▶ **EXERCISE PROMPT**: Using the article on aliasing below, list every step of the modified trilinear sampling procedure it describes for minification, in order.

▶ **PAGE TEXT**:
Why bother? It’s a 2D game!

Note: videos in this post are recorded in-game at 1080p/60FPS with bitrates between 5-10M, unless explicitly stated otherwise. Please view them in fullscreen to get the experience closest to the in-game experience.

The improvements made by our implementation should be obivous.

Adderss Aliasing

point samplers

One source of aliasing that we’ve addressed early on in devlopment is the naive use of point samplers.

When rendering our little pixel game on player’s screen, we definitely want to preserve the texel-by-texel sharpness of our artists’ precious sprites. This immediately rules out the usage of the bilinear sampler, as the results would have been too blurry, especially if zoomed in too close(i.e. under magnification).

A no-brainer replacement would be the good old point sampler.

Perfectly sharp, right? However, let’s not forget why bilinear sampling got introduced into games in the first place: point sampling is “blocky” under movement:

Notice the abrupt jump of the actually sampled texels, especially along sprite edges. This is extremely noticeable if the camera is moving slowly, a common scenario when the camera is decelerating to a full stop.

The solution is to introduce a new sampling procedural that does the following:

  • if a pixel completely falls inside one texel, sample it simply as a pont sampler would, retaining the sharpness of the underlying sprite
  • if a pixel crosses texel boundaries, smoothly interpolate among the underlying texels based on coverage, resulting in a smooth transition to get rid of the abrupt jump

The sampling procedural as a whole then gets to be both sharp and smooth.

After accounting for 2D scaling and rotation, the implementation detail can get a bit messy, at least my attempt was, so I’m not going to spell it out here confusing people… Please refer to Casey Muratori’s talk for an in-depth explanation on this topic.

minification

If your game is one of those classical-looking pixel games like Celeste, where the render resolution is guaranteed to be at least as big as the underlying texture resolution, then that’s it for the texture sampling part.

Unfortunately no such guarantee exists in our case. All of our sprites are drawn with the assumption of being displayed in 1440p under normal camera sizes, a resolution requirement that lots of our target platforms ain’t gonna met. Not to mention that the camera gets zoomed out quite frequently during gameplay. Minification thus kicks in, furthur complicating our sampling problem.

Let’s look at an example with target resolution 1280x720, notice high-frequency glitches on the wall:

Fortunately, mipmapping is already there for the rescue. The basic idea is to do a modified version of trilinear sampling, replacing only the ceiling mipmap sampling with our modified sampler:

  • determine the mipmap depth from uv derivatives
  • find the ceiling(smaller) and floor(larger) mipmap slice based on depth
  • use the above-mentioned modified sampler to sample the ceiling slice
  • bilinearly sample the floor slice
  • bilinearly interpolate results from the two slices based on depth to get the final result

low-res light buffer

HAAK features a 2D lighting system where 2D lights are first rendered into a screen-space light buffer, which then got accessed during shading.

▶ **MATERIAL PROVIDED**:
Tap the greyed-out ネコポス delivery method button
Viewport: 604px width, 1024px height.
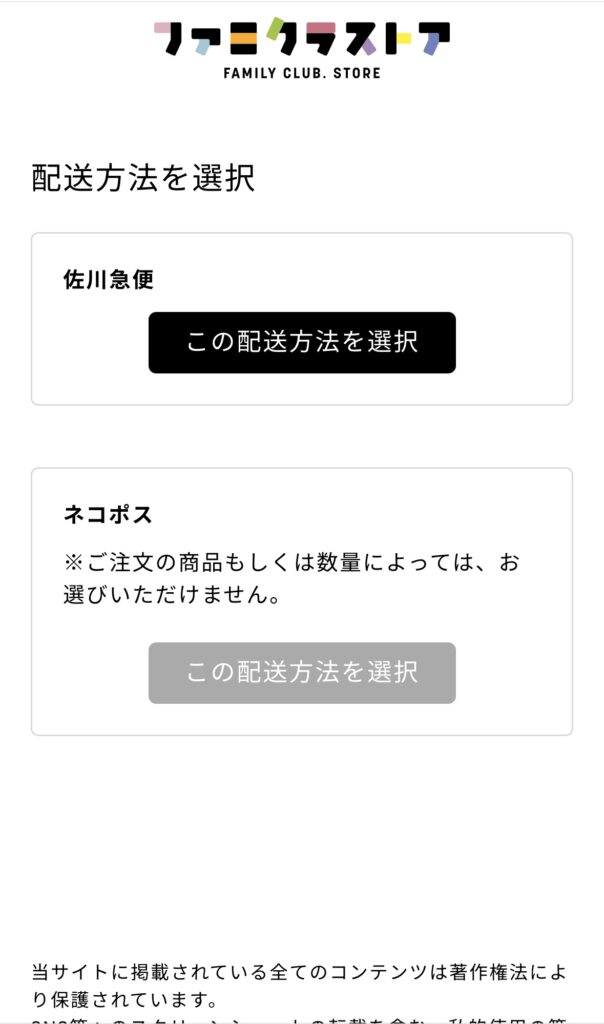(302, 672)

▶ **CORRECT RESPONSE**:
1. Determine the mipmap depth from uv derivatives.
2. Find the ceiling (smaller) and floor (larger) mipmap slice based on depth.
3. Use the modified sampler to sample the ceiling slice.
4. Bilinearly sample the floor slice.
5. Bilinearly interpolate results from the two slices based on depth to get the final result.